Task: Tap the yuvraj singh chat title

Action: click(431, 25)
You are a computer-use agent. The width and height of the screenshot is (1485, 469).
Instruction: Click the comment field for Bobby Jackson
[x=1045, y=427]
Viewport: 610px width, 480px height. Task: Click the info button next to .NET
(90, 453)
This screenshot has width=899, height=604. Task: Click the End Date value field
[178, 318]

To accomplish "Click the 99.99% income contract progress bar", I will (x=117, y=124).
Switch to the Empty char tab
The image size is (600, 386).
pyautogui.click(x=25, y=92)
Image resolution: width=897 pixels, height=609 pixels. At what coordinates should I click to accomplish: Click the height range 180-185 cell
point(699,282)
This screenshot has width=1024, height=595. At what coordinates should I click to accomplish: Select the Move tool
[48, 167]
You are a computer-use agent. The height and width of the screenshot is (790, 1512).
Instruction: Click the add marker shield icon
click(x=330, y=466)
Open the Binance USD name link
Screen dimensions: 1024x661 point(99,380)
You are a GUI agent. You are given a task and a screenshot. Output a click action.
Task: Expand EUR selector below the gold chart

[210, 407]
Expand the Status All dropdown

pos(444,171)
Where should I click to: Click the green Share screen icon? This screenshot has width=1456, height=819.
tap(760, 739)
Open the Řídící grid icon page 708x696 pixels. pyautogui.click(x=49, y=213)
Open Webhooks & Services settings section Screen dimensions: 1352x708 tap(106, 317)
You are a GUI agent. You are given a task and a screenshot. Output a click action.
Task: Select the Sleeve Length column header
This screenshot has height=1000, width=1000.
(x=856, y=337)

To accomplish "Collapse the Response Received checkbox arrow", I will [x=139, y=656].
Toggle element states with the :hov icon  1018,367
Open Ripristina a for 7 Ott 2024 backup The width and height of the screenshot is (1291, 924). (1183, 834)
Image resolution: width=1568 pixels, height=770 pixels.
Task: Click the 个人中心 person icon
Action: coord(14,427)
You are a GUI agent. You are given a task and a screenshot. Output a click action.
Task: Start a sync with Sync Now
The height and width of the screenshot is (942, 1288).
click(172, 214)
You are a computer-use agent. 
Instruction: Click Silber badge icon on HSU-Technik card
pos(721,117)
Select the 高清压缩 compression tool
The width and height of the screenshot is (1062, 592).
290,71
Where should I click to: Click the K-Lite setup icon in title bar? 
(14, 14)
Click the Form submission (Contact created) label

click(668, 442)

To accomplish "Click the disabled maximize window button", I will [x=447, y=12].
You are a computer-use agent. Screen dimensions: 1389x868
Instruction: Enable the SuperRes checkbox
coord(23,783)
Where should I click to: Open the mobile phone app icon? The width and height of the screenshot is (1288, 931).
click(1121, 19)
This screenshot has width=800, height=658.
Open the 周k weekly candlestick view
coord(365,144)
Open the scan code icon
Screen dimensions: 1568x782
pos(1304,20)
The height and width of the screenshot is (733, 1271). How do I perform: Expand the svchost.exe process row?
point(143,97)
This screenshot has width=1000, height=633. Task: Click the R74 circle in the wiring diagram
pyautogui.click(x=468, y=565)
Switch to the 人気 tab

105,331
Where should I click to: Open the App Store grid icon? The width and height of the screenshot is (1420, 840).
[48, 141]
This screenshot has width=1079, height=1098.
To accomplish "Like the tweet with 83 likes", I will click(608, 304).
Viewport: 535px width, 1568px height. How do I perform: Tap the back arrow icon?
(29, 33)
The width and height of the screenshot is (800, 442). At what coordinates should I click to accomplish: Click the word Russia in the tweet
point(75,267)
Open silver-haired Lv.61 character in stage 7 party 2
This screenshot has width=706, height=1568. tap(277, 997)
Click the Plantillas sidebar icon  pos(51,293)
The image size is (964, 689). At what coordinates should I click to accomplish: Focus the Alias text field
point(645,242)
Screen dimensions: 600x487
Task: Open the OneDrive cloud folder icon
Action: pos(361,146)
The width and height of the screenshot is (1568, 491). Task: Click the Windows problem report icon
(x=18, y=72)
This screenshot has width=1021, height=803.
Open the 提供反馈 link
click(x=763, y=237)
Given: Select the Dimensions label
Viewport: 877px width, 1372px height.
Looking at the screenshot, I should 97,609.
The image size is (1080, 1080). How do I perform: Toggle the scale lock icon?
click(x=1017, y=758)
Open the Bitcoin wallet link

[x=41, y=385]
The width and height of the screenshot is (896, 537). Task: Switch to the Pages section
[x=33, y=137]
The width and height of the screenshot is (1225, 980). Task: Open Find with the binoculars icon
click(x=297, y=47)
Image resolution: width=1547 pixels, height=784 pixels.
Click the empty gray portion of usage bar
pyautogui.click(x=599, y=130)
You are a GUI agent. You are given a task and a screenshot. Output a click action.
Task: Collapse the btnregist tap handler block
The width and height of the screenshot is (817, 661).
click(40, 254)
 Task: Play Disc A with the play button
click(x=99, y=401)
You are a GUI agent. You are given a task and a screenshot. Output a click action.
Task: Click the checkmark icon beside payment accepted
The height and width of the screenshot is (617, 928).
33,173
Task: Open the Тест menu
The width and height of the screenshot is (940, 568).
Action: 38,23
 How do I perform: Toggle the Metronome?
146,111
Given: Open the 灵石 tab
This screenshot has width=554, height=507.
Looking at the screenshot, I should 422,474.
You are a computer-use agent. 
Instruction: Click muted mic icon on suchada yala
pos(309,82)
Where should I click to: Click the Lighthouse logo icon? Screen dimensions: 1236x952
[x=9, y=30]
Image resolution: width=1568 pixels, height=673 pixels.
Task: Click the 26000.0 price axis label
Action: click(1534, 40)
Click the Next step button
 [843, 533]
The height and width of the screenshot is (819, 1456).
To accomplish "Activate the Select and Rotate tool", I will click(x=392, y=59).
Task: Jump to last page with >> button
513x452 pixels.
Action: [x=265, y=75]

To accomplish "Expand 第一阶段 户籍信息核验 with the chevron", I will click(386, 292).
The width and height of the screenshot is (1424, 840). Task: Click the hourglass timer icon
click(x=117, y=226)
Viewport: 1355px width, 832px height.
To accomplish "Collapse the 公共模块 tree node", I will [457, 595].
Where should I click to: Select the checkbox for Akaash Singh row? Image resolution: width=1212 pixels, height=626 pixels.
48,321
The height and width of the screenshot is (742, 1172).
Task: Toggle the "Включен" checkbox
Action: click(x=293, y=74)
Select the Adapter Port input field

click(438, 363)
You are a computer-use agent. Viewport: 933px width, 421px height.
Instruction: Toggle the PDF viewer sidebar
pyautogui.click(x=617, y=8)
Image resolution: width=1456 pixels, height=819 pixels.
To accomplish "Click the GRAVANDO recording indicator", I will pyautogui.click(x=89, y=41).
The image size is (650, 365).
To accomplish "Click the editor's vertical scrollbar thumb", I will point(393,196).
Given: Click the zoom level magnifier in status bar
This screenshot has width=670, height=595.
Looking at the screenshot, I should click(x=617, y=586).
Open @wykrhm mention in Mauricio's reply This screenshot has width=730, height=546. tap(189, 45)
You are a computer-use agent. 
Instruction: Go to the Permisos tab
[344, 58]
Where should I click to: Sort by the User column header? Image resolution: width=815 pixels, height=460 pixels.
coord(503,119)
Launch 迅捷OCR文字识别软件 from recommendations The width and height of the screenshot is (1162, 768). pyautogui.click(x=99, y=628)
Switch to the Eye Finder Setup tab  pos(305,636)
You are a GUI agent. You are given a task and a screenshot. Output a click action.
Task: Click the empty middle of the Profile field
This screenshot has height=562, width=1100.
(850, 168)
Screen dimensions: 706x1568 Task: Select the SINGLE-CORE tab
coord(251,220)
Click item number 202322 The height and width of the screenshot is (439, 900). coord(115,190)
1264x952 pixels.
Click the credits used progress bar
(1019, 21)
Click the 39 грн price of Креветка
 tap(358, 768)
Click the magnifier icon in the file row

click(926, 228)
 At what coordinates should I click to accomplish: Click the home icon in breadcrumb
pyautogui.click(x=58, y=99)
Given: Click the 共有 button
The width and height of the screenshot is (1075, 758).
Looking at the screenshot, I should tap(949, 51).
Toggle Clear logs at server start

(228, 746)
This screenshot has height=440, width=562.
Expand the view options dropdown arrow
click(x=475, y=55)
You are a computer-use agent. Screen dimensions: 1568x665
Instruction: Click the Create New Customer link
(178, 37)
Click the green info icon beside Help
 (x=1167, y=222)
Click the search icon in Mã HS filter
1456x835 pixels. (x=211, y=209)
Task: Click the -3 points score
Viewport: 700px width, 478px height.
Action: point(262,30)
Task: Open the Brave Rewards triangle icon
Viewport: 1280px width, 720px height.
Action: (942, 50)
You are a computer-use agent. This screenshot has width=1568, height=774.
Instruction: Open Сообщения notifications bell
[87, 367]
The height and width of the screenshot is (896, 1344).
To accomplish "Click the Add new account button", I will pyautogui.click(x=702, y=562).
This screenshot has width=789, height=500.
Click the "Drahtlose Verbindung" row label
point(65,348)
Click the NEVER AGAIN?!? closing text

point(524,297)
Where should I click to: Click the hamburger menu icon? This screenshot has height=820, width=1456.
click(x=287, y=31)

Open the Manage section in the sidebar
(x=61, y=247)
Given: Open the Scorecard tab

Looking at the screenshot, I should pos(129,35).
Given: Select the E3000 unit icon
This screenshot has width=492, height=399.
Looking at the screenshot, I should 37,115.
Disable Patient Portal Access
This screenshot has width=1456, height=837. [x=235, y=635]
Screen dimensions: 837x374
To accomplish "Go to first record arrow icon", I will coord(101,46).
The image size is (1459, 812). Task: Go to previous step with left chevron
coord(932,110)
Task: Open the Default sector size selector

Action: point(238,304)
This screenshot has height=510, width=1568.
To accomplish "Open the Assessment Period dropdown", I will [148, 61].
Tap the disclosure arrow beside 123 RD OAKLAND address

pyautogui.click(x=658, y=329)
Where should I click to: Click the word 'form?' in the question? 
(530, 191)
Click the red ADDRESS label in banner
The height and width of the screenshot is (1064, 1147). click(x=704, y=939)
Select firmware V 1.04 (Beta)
+---+
◆ WRITTEN EXERCISE:
Repeat the records word for word, from their first line through the line that contains "Screen dimensions: 1024x661 point(99,380)", both included.

◆ COMPLETED TASK:
Task: Tap the yuvraj singh chat title

Action: click(431, 25)
You are a computer-use agent. The width and height of the screenshot is (1485, 469).
Instruction: Click the comment field for Bobby Jackson
[x=1045, y=427]
Viewport: 610px width, 480px height. Task: Click the info button next to .NET
(90, 453)
This screenshot has width=899, height=604. Task: Click the End Date value field
[178, 318]

To accomplish "Click the 99.99% income contract progress bar", I will (x=117, y=124).
Switch to the Empty char tab
The image size is (600, 386).
pyautogui.click(x=25, y=92)
Image resolution: width=897 pixels, height=609 pixels. At what coordinates should I click to accomplish: Click the height range 180-185 cell
point(699,282)
This screenshot has width=1024, height=595. At what coordinates should I click to accomplish: Select the Move tool
[48, 167]
You are a computer-use agent. The height and width of the screenshot is (790, 1512).
Instruction: Click the add marker shield icon
click(x=330, y=466)
Open the Binance USD name link
Screen dimensions: 1024x661 point(99,380)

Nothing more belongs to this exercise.